# EXERCISE
Everything from the first line of the material below through the line containing "Task: Click the yellow star rating icon" is to be printed exactly, and nothing more.

# DATA PROVIDED

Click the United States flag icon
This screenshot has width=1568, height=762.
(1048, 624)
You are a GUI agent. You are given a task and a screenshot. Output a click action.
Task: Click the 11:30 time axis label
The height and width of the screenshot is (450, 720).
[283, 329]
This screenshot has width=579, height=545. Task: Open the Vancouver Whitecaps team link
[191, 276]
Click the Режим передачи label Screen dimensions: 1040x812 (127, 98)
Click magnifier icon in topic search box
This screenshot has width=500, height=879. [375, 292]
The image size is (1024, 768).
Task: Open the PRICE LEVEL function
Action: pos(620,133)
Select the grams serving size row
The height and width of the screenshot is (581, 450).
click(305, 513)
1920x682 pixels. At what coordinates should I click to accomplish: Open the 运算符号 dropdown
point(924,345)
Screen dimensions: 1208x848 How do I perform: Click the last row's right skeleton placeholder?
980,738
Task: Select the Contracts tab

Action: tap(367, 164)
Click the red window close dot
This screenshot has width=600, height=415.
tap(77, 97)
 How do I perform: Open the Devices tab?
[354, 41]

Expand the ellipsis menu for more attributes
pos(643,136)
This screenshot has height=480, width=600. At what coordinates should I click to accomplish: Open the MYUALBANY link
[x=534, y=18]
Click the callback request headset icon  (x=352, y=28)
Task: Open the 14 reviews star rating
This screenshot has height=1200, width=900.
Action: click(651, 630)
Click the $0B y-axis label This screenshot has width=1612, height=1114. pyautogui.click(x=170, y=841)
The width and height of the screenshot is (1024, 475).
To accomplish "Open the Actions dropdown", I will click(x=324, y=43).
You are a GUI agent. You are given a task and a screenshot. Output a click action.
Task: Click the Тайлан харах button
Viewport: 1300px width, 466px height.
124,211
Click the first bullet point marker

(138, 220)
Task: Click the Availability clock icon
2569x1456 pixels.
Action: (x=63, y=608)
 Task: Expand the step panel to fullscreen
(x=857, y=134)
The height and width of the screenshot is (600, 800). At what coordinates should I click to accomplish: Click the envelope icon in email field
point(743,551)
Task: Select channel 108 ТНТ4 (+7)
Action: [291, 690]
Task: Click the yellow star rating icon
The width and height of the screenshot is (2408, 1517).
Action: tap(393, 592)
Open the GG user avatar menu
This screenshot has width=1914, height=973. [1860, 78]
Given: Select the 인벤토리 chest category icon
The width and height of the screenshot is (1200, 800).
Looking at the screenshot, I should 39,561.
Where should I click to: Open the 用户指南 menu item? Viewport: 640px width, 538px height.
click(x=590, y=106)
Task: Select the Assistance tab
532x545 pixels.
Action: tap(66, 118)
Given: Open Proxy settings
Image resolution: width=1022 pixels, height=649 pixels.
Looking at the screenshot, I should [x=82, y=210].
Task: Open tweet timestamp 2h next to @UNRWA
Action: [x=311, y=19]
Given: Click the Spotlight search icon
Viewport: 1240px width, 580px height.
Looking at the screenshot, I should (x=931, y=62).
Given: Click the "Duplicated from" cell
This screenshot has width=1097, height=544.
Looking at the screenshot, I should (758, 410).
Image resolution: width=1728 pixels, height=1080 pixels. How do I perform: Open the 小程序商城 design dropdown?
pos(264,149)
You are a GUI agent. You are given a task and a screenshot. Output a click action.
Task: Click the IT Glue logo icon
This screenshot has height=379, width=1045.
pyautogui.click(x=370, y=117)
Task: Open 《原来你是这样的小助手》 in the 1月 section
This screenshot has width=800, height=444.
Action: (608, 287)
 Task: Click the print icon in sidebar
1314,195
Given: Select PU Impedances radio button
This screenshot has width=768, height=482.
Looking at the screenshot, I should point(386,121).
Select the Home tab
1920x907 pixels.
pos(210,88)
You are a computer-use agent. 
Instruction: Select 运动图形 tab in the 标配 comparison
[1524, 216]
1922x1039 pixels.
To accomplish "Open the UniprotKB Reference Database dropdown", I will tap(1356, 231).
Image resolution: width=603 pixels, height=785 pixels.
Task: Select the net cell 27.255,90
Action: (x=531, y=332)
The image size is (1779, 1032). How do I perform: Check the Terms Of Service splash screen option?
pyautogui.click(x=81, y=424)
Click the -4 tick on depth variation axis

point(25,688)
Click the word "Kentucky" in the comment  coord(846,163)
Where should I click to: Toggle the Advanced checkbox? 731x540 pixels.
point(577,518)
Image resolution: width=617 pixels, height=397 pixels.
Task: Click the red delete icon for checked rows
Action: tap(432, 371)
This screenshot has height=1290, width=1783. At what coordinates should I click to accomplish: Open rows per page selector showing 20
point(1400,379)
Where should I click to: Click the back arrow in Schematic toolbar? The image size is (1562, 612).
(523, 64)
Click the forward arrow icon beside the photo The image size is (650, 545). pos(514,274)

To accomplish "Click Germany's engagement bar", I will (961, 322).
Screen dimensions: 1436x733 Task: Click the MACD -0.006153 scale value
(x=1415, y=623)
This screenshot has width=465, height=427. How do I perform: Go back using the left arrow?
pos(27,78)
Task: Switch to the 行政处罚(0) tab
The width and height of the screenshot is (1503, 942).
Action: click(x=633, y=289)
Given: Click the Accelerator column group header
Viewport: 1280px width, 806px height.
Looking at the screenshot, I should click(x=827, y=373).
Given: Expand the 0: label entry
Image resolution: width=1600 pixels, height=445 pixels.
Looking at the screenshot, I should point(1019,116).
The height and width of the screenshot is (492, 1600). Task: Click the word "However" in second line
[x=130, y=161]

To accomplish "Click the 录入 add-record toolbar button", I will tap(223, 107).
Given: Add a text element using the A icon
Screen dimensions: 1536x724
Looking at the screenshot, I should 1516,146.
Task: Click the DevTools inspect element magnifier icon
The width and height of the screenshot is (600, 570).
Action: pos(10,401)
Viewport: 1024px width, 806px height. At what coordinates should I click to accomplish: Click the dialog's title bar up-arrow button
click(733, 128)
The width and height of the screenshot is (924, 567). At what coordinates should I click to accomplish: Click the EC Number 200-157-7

# EXERCISE OUTPUT
Click the United States flag icon
This screenshot has width=1568, height=762.
(1048, 624)
You are a GUI agent. You are given a task and a screenshot. Output a click action.
Task: Click the 11:30 time axis label
The height and width of the screenshot is (450, 720).
[283, 329]
This screenshot has width=579, height=545. Task: Open the Vancouver Whitecaps team link
[191, 276]
Click the Режим передачи label Screen dimensions: 1040x812 (127, 98)
Click magnifier icon in topic search box
This screenshot has width=500, height=879. [375, 292]
The image size is (1024, 768).
Task: Open the PRICE LEVEL function
Action: pos(620,133)
Select the grams serving size row
The height and width of the screenshot is (581, 450).
click(305, 513)
1920x682 pixels. At what coordinates should I click to accomplish: Open the 运算符号 dropdown
point(924,345)
Screen dimensions: 1208x848 How do I perform: Click the last row's right skeleton placeholder?
980,738
Task: Select the Contracts tab

Action: tap(367, 164)
Click the red window close dot
This screenshot has width=600, height=415.
tap(77, 97)
 How do I perform: Open the Devices tab?
[354, 41]

Expand the ellipsis menu for more attributes
pos(643,136)
This screenshot has height=480, width=600. At what coordinates should I click to accomplish: Open the MYUALBANY link
[x=534, y=18]
Click the callback request headset icon  (x=352, y=28)
Task: Open the 14 reviews star rating
This screenshot has height=1200, width=900.
Action: click(651, 630)
Click the $0B y-axis label This screenshot has width=1612, height=1114. pyautogui.click(x=170, y=841)
The width and height of the screenshot is (1024, 475).
To accomplish "Open the Actions dropdown", I will click(x=324, y=43).
You are a GUI agent. You are given a task and a screenshot. Output a click action.
Task: Click the Тайлан харах button
Viewport: 1300px width, 466px height.
124,211
Click the first bullet point marker

(138, 220)
Task: Click the Availability clock icon
2569x1456 pixels.
Action: (x=63, y=608)
 Task: Expand the step panel to fullscreen
(x=857, y=134)
The height and width of the screenshot is (600, 800). At what coordinates should I click to accomplish: Click the envelope icon in email field
point(743,551)
Task: Select channel 108 ТНТ4 (+7)
Action: [291, 690]
Task: Click the yellow star rating icon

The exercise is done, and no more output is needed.